Traumatisé par l'inflation des années 1970-1980, le Brésil a maintenu, pour empêcher le retour de celle-ci, des taux d'intérêt très élevés : 13,5 % pour le taux de base nominal, soit un taux réel de 8 % à 9 %. Cette politique avait pour avantage d'attirer les investisseurs séduits par des produits financiers publics au fort rendement. La crise a renversé le mouvement. Les spéculateurs ont retiré du Brésil leurs placements les plus risqués.

La chute de la Bourse reflète un autre phénomène lié à la crise : la baisse des cours des matières premières et produits agricoles qui procurent la moitié des ressources en devises du Brésil. A elles seules, les deux premières compagnies nationales, Petrobras (énergie) et Vale (minerais) représentent 35 % de l'indice boursier. L'agro-négoce craint une baisse substantielle de la demande, notamment d'Inde et de Chine, une forte hausse des prix des intrants et, à l'intérieur, un assèchement du crédit rural.

Le real est l'autre grande victime de la crise. Il s'est déprécié de 50 % par rapport au dollar depuis son meilleur taux, atteint le 1er août. Sa chute résulte de la forte demande de dollars des entreprises. Elle tient aussi au repli des investisseurs qui, après avoir acheté massivement des produits en real très rentables, les ont vendus tout aussi massivement pour racheter des dollars ou d'autres monnaies au taux plus faible mais dont ils avaient un besoin urgent. L'actuelle turbulence monétaire a plongé dans le désarroi des entreprises très dépendantes de l'exportation. Certaines ont même choisi, comme dans la zone industrielle de Manaus, de mettre quelque 15 000 employés en vacances forcées, en attendant que le taux de change se stabilise.


LES BANQUES SONT SAINES


Pour enrayer la chute de la Bourse et de la monnaie, la banque centrale a injecté des dollars, en ventes directes, ou en opérations "swap". Comme toutes les autres places mondiales, Sao Paulo s'est redressée lundi 13 octobre (+ 14 %) et le dollar a baissé (- 7 %). Face à la raréfaction du crédit, la banque centrale a irrigué le marché et soutenu les banques.
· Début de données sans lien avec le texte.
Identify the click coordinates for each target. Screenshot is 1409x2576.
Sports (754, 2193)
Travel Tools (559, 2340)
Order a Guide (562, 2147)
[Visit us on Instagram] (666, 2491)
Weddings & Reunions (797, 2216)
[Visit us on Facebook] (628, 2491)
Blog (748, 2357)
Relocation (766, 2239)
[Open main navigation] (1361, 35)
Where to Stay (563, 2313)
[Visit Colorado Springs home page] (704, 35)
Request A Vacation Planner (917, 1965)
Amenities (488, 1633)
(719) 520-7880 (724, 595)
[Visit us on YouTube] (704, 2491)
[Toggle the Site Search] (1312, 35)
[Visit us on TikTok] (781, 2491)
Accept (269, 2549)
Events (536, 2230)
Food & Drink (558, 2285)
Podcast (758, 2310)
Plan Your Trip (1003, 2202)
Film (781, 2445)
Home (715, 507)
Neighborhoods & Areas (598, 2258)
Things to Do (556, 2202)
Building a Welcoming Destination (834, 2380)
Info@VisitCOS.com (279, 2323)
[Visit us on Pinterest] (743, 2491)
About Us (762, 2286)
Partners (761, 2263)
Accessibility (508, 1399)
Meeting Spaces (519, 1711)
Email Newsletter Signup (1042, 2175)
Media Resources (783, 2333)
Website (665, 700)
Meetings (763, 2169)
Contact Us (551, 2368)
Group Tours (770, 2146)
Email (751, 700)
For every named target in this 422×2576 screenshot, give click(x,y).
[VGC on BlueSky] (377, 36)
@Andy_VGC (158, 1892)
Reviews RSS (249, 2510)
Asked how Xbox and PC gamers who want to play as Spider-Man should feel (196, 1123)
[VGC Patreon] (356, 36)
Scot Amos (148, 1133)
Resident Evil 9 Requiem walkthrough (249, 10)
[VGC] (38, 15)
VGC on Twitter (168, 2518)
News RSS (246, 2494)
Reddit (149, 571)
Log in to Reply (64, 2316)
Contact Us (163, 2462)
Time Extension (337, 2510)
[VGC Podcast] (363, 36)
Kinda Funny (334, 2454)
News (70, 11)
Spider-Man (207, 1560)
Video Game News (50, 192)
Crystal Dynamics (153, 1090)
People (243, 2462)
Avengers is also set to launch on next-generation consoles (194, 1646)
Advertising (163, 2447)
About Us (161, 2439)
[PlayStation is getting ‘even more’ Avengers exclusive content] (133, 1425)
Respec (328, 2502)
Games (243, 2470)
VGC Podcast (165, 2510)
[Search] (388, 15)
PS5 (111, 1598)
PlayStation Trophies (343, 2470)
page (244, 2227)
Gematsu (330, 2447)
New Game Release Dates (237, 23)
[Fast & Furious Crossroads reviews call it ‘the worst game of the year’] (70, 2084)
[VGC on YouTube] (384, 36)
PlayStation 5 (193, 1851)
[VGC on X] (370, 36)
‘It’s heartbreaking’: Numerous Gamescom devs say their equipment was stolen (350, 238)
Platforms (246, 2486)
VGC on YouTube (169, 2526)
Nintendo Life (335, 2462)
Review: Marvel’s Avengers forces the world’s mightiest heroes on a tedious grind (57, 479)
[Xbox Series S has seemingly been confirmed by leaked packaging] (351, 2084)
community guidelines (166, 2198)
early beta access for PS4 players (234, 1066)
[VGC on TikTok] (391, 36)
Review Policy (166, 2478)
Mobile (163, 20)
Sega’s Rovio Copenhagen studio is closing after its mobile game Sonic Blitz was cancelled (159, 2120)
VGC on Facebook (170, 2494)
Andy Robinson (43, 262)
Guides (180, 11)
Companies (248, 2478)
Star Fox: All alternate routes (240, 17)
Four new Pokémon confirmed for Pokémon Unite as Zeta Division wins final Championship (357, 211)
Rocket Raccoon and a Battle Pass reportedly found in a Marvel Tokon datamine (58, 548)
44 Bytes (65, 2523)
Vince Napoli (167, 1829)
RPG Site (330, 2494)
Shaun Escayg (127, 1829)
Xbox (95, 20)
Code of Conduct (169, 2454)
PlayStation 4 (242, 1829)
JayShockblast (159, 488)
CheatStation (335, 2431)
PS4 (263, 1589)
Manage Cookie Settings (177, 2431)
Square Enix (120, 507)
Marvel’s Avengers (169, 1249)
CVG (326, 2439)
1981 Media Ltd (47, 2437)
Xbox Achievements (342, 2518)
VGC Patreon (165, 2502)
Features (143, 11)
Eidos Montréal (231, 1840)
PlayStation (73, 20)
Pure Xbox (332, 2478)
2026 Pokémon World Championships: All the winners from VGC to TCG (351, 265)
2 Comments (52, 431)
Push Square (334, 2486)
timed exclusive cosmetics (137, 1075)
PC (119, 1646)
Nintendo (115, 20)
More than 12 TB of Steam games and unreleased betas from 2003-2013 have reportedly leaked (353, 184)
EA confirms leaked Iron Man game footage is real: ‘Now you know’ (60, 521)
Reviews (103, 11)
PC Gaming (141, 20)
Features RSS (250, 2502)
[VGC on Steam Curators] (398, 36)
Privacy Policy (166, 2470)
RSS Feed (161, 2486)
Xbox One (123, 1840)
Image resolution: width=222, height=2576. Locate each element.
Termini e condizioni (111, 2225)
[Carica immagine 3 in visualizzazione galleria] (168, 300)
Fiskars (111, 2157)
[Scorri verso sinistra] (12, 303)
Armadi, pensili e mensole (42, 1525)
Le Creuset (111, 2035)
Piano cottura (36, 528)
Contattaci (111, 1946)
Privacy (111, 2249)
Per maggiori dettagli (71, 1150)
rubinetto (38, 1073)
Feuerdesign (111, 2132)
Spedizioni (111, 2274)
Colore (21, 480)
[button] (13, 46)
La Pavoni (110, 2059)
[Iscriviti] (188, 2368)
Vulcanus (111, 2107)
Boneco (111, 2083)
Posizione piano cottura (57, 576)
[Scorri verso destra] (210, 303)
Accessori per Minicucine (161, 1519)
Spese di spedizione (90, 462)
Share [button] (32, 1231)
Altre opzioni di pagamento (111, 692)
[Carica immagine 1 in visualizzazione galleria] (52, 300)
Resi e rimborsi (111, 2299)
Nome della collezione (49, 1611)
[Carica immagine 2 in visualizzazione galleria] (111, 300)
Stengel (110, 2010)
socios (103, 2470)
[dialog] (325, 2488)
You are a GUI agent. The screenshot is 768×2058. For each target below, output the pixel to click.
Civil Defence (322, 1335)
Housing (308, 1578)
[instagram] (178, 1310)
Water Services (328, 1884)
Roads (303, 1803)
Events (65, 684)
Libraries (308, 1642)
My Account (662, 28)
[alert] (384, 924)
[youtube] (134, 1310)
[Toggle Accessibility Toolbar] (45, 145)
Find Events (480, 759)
Elle a partiellement débloqué les dépôts bancaires obligatoires et promis lundi de continuer à le faire progressivement. Au total, cette mesure équivaudra à l'injection nouvelle de 45 milliards de dollars (33 milliards d'euros). La banque a aussi racheté plusieurs portefeuilles de crédits d'établissements en difficulté et encouragé les grandes banques à "aider" de la même manière les plus faibles.

Il n'empêche : face à la crise, le Brésil est "blindé", comme on dit ici. Les fondamentaux de son économie restent bons. Le gouvernement s'en tient à son orthodoxie budgétaire et monétaire. Rescapées de plusieurs crises antérieures, les banques sont saines et soumises à des règles prudentielles strictes, avec des fonds propres élevés. Depuis que le Brésil est devenu, il y a quelques mois, un pays créditeur en devises, sa dette externe ne s'alourdit plus en proportion du PIB lorsque le dollar se renchérit, mais au contraire s'allège.

Quant à la banque centrale, elle peut intervenir à son aise grâce au confortable coussin de réserves sur lequel elle est assise : 206 milliards de dollars. Voilà pourquoi le président Lula, résolument rassurant, a répété lundi à Madrid que le Brésil n'avait pas besoin de "mesures drastiques" pour affronter la crise.